Zoom Radio (DWRG)
- Naga; Philippines;
- Broadcast area: Camarines Sur and surrounding areas
- Frequency: 105.5 MHz
- RDS: ZOOM FM
- Branding: 105.5 Zoom Radio

Programming
- Languages: Bicolano, Filipino
- Format: Contemporary MOR, News, Talk

Ownership
- Owner: Allied Broadcasting Center

History
- First air date: August 23, 2018
- Former names: Idol FM (2018-2024) Radyo Gwapito (2025-2026)

Technical information
- Licensing authority: NTC
- Power: 5,000 watts

= DWRG =

Defunct radio station in Naga, Camarines Sur, Philippines

DWRG (105.5 FM), broadcasting as 105.5 Zoom Radio, is a radio station owned and operated by Allied Broadcasting Center. Its studios and transmitter are located at Ralik Bldg., Queborac Drive, Brgy. Bagumbayan Sur, Naga, Camarines Sur.

==History==
The station first went on air on September 8, 2018 as Idol FM. During its existence, it was located in J. Abucar Bldg. in Brgy. Mabolo. On December 31, 2024, it signed off for the last time, along with the other Idol FM stations. In June 2025, it went back on air, this time as Radyo Gwapito under the management of BGR Media Productions.
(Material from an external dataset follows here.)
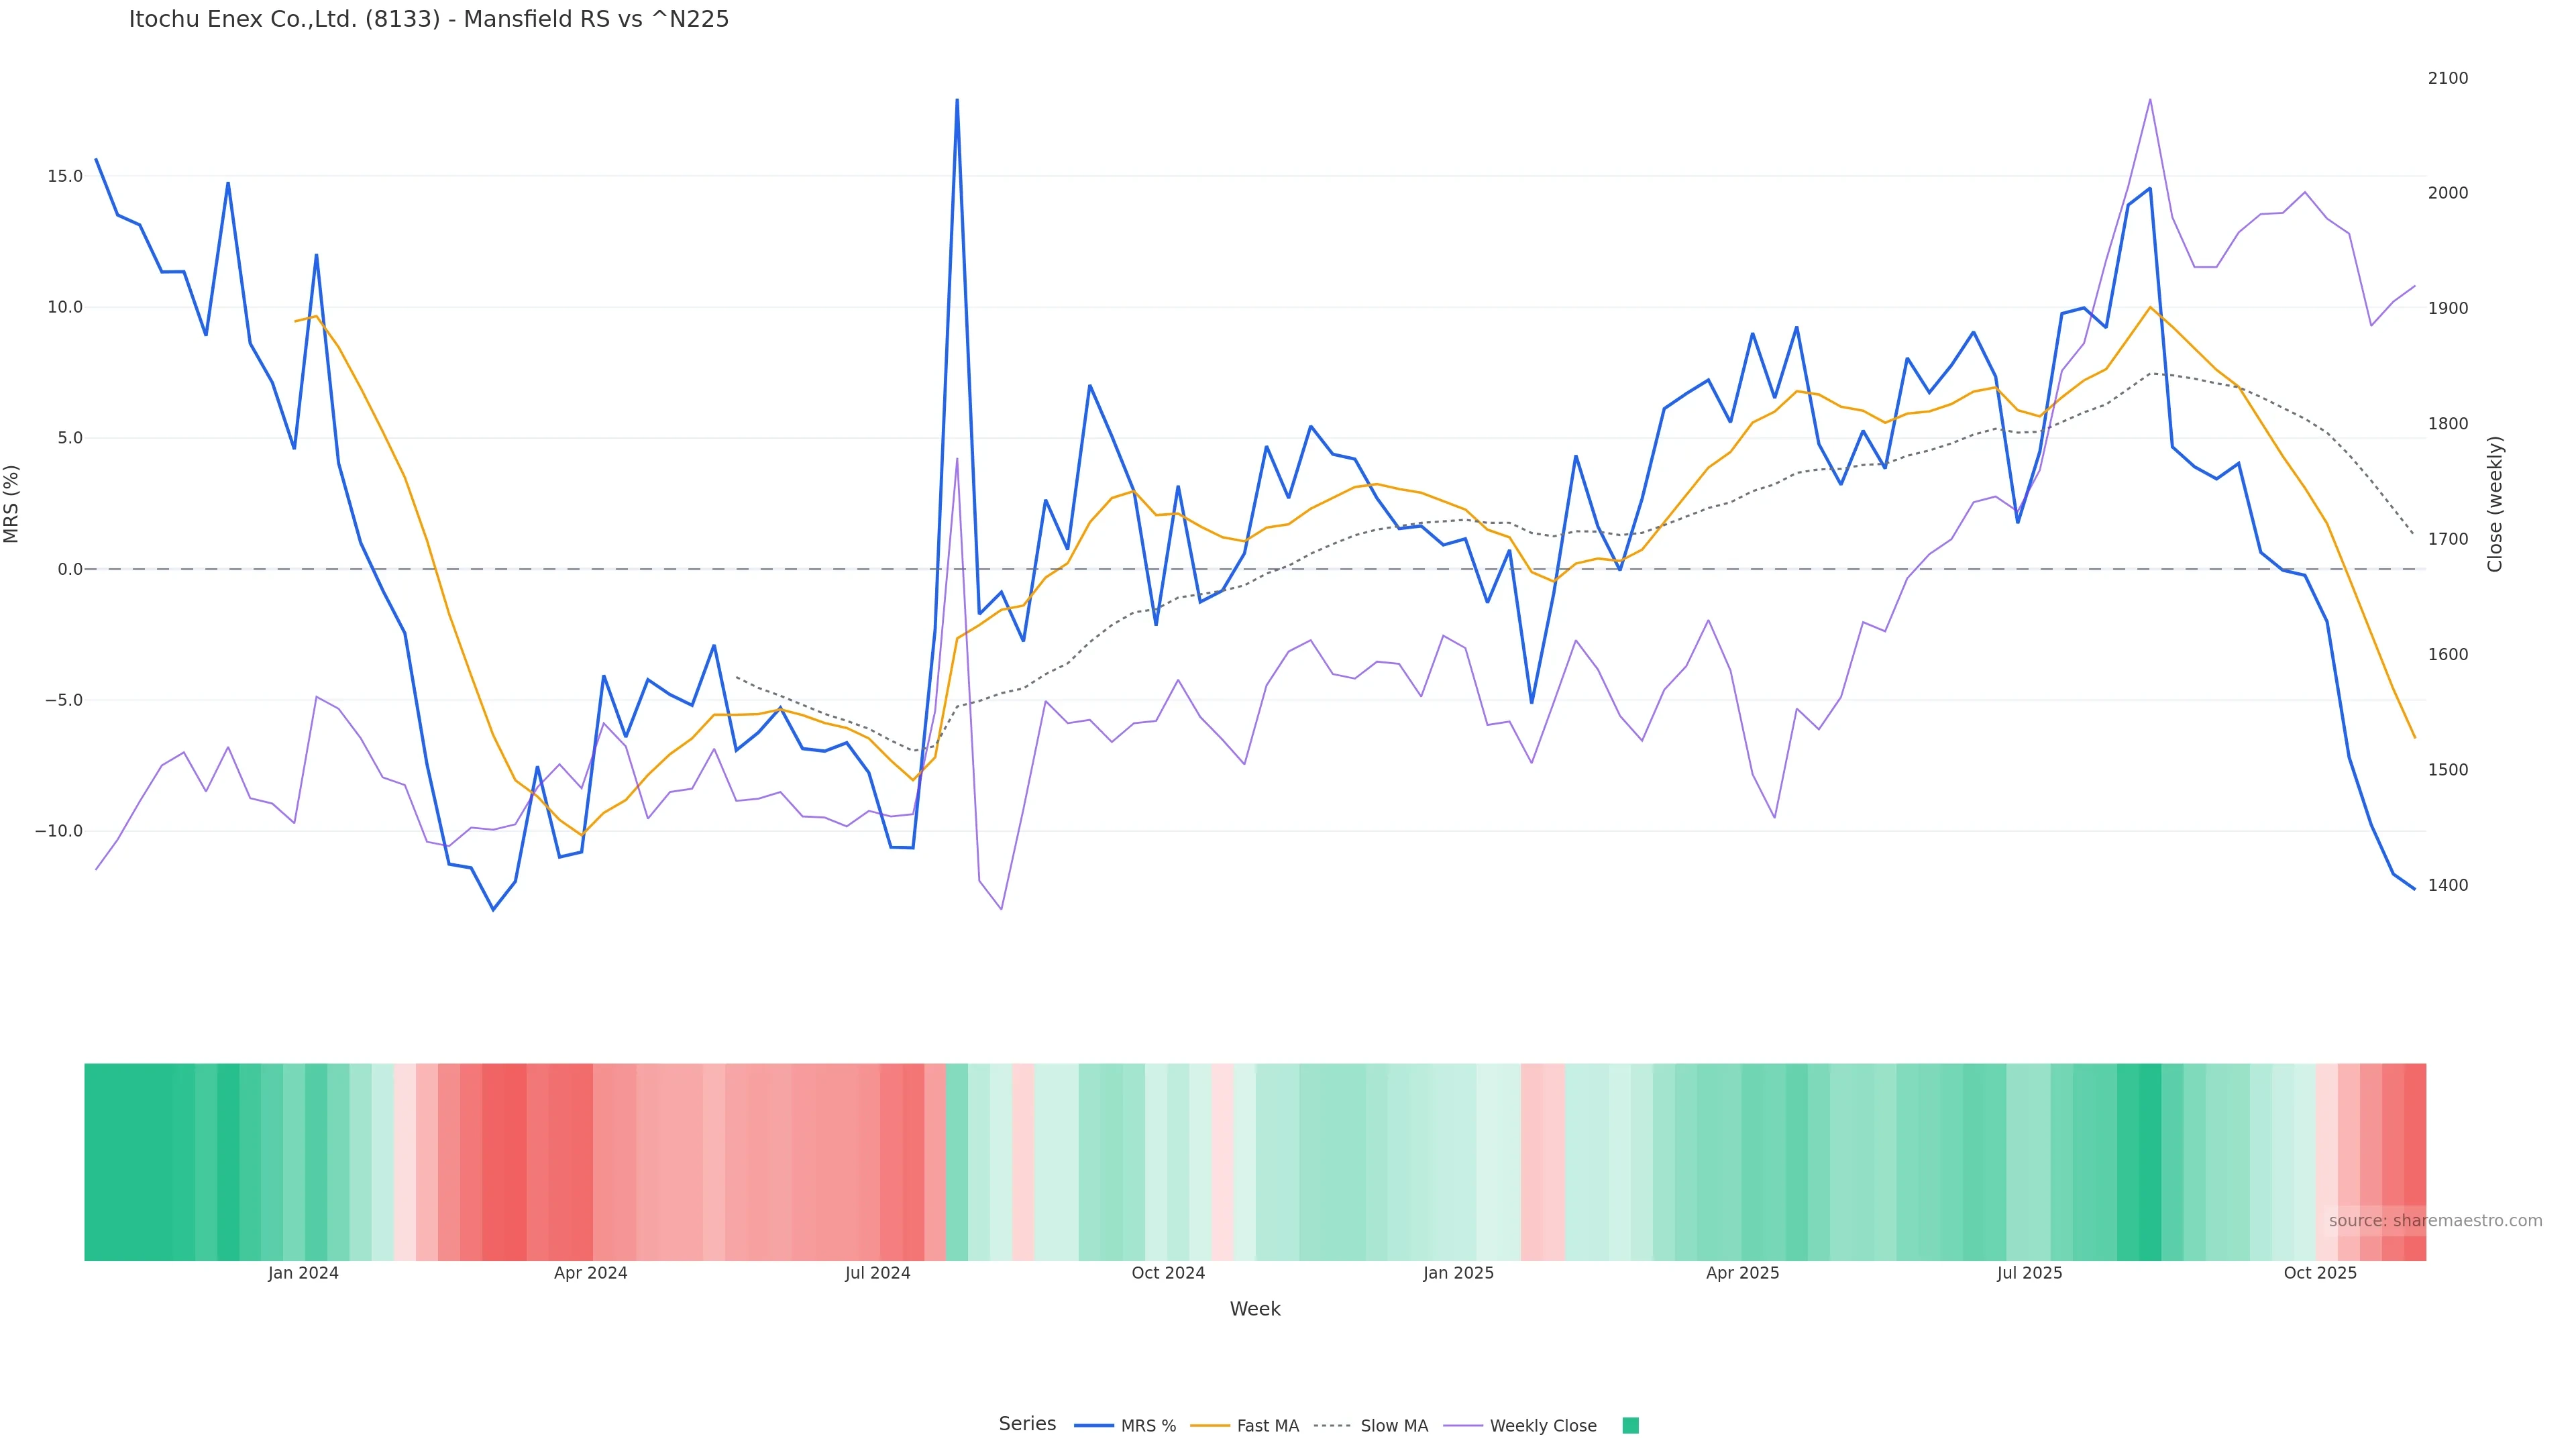Image resolution: width=2576 pixels, height=1449 pixels.
Task: Select the 'Close (weekly)' right axis title
Action: coord(2494,504)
During its existence, it was located along Roxas Ave. in Brgy. Tabuco. On July 20, 2026, it was taken off the air due to unpaid blocktime fees and salaries. On August 24, it went back on air, this time as Zoom Radio. By this time, the frequency's ownership was transferred to Allied Broadcasting Center. It was officially launched last September 10.